In all, 1,616 stores were either looted or damaged during the blackout. More than a thousand fires were set, 14 of them resulting in multiple alarms. And in the biggest mass arrest in city history, 3,776 people were thrown in the jug. The jails were so overcrowded that the overflow had to be held in precinct basements and other makeshift jails.

30 years ago, 3000 hasidim stormed a police station and sacked it, injuring 62 police officers in the process.

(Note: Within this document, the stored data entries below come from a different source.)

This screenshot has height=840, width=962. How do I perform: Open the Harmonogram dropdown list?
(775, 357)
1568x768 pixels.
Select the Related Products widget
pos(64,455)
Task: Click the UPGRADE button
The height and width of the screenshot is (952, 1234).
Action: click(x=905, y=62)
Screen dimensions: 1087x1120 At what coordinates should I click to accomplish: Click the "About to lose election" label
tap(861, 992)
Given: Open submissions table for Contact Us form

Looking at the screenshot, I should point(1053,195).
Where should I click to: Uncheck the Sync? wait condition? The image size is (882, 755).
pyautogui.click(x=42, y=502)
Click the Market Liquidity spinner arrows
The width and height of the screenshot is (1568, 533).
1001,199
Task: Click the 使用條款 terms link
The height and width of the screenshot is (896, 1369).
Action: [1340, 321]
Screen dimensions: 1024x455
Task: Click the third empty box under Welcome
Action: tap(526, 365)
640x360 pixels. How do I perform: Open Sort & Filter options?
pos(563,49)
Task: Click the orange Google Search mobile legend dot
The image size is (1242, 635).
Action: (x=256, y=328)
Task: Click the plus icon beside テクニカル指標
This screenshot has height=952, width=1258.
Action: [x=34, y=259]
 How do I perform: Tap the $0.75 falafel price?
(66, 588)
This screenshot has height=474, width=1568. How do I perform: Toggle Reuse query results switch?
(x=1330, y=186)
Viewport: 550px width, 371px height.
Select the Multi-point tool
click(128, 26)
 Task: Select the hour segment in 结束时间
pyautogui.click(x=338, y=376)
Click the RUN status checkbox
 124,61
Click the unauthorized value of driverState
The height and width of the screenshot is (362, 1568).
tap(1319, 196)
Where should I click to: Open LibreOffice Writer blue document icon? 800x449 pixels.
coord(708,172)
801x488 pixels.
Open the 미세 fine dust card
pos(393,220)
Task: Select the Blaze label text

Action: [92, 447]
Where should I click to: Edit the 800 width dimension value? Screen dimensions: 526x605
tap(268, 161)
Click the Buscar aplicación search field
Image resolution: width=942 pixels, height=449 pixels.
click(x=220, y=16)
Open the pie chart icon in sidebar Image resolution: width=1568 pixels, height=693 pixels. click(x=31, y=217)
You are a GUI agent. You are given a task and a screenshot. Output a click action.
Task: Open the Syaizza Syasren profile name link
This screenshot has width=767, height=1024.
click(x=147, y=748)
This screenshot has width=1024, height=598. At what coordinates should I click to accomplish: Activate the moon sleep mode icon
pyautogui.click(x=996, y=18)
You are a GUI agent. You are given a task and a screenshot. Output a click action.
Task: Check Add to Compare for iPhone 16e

Sometimes it was those less mystical Reform Jews, the ones whose modern ways they had renounced several centuries earlier, with whom they didn’t get along. “Caricatures,” Rabbi Nathan Perilman of Manhattan’s Temple Emanu-El called the Hasidim. “Grotesque distortion of Judaism.” Sometimes they didn’t get along with the state: The Brooklyn Hasidim were furious in the mid-1950s, for example, when they discovered that they could not have public housing projects all to themselves. Sometimes they didn’t even much get along with one another; it was not unknown for the bearded men and the shawled and turbaned women of the Satmar and Lubavitch sects to physically clash.
But mostly, as time went on and their poor but settled areas began filling with more and more blacks and Puerto Ricans, they didn’t get along with their new neighbors – the younger specimens of whom, it was true, menaced them quite regularly. There were robberies, rapes, killings. By the mid-1960s, with the tacit approval of the police, Hasidic vigilante squads called Maccabees were prowling the streets in radio cars. Incident followed incident, and by the mid-1970s, nevermind who started what, rock-throwing street melees among blacks and Puerto Ricans and Hasidim were everyday political realities in racially tense Brooklyn, and the cops were usually caught in the middle, standing ever accused by one bunch of showing favoritism to another.
In the summer of 1978, frankly, it did seem that the Hasidim enjoyed a position of some social privilege. They were a significant voting bloc, their rebbes courted by every candidate for office. Lubavitcher headquarters on Eastern Parkway in Crown Heights had a 24-hour police guard. Meanwhile, a year after the blackout riots, blacks were angrier than ever, bitter victims of the War on Poverty’s unfulfilled promises, and they perceived the Hasidim to be disproportionately more advantaged than they were at the community board level. Race-baiting black leaders such as the Rev. Herbert Daughtry were fond of reminding audiences that the city’s new mayor, Edward Koch, was a Jew.
One June day in Crown Heights, a snickering black kid knocked the hat off a passing Hasidic man and was then pounced upon by a Hasidic mob and stomped into a coma. Blacks were enraged. And then, when police charged two of the attackers with attempted murder, the Hasidim were enraged as well.
THE TOWN had not entirely blown up over this incident, but hard feelings remained. In Borough Park on Saturday morning the 2nd of December, when an elderly Jew was stabbed to death by three Puerto Rican youths as he walked home from synagogue, the news raced through the Hasidic community before the old man ever got to the morgue, and all at once there were more than 3,000 Hasidim mobbed outside the 66th Precinct stationhouse on 16th Ave., charging the door and howling for blood.
In 30 minutes of battle with riot cops, they beat up 62 officers, smashed windows, wrecked station equipment, destroyed files and briefly succeeded in occupying the premises – reportedly the first time since the Civil War that a civilian crowd had taken over a New York police station. Six of their own were injured as well, including Brooklyn Assemblyman Samuel Hirsch, who immediately started crying police brutality. “There is a virulent strain of anti-Semitism in the Police Department,” he charged.